Use Python to Scrape Technical Info for Domains
SEOs wear many hats. During a technical audit or troubleshooting, it’s useful to have a domain’s public technical information on hand. Below are some Python tools you can use to fetch that domain information. You can easily loop this over your client list—using a Python list or a database—and automate it to run every morning so you always have fresh data.
Table of Contents
Install Modules
!pip3 install whois
!pip3 install dnspython
!pip3 install pyOpenSSL
Note that the Whois module depends on a whois client installed on your system. Windows and Google Colab do not include one by default. This is best run on Linux distributions such as Ubuntu. To ensure whois is installed and up to date on Ubuntu, run the commands below.
sudo apt-get update sudo apt-get install whois
Import Modules
import whois import json import requests import re import socket import dns.resolver import ssl import OpenSSL
After installing and importing the modules, set the domain variable to the domain you want to query.
domain="rocketclicks.com"
Get MX Records
mailservers = ""
for x in dns.resolver.resolve(domain, 'MX'):
mailservers += x.to_text() + "\n"
print(mailservers)
Get WHOIS Records
There is a lot of information available. Uncomment print(w) to view the JSON response and select the fields you need.
w = whois.whois(domain) #print(w) registrar = w['registrar'] expiration_date = w['expiration_date'] print(registrar) print(expiration_date)
Get Domain IP
domainip = socket.gethostbyname(domain)
Get NameServers
dnsrecords=""
getresolver = dns.resolver.Resolver()
getns = getresolver.resolve(domain, "NS")
for rdata in getns:
dnsrecords += str(rdata) + "\n"
print(dnsrecords)
Get Text Records (SPF)
A try/except block is needed because not all domains have TXT records.
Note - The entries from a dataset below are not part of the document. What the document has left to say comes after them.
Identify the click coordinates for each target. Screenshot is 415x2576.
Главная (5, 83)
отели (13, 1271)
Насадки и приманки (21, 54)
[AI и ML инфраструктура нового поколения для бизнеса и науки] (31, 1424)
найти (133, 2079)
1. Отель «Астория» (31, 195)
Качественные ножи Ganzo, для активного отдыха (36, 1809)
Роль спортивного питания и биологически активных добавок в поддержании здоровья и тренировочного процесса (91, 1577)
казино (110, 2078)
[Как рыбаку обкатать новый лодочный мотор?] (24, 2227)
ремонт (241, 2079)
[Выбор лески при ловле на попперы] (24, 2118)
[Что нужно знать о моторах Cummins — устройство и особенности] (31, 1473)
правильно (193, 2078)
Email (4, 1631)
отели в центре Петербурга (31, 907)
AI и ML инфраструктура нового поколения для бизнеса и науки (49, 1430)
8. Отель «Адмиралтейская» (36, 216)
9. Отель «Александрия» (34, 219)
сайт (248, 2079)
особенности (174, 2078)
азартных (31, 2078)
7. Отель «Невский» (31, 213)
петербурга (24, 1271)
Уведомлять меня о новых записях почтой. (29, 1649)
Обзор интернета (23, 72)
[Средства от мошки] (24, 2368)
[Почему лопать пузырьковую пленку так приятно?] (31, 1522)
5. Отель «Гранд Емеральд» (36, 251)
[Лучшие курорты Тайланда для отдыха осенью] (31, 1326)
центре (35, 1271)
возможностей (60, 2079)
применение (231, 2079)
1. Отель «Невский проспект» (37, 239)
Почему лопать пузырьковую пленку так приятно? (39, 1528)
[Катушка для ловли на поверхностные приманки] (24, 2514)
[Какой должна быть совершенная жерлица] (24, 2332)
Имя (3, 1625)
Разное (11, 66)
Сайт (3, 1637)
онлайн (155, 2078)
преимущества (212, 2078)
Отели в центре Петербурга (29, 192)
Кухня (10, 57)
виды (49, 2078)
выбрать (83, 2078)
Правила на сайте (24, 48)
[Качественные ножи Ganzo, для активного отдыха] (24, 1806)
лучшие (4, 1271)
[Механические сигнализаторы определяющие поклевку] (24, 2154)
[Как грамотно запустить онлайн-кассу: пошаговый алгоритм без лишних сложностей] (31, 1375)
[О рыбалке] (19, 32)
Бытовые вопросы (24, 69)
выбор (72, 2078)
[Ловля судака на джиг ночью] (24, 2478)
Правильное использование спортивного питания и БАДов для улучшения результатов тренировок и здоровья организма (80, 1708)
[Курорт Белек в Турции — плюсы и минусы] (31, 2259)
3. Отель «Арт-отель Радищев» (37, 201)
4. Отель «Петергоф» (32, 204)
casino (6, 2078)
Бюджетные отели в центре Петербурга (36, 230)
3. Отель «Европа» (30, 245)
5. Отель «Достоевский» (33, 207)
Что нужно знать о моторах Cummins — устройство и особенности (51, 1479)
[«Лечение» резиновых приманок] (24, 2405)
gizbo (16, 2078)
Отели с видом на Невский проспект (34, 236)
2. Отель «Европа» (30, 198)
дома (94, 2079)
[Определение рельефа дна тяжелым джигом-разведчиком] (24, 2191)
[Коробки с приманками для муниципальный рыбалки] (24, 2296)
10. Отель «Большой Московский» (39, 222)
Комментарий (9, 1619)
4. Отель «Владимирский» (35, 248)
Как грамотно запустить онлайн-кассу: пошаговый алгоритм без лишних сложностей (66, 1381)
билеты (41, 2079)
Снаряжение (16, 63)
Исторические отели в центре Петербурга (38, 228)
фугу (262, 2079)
See the SPF/DMARC module to extend this with validation and warnings.
textrecords = ""
getresolver = dns.resolver.Resolver()
try:
gettext = getresolver.resolve(domain, "TXT")
for rdata in gettext:
textrecords += str(rdata) + "\n"
except:
textrecords = "n/a"
print(textrecords)
Get Server Request Header Info
response = requests.head(url,verify=True)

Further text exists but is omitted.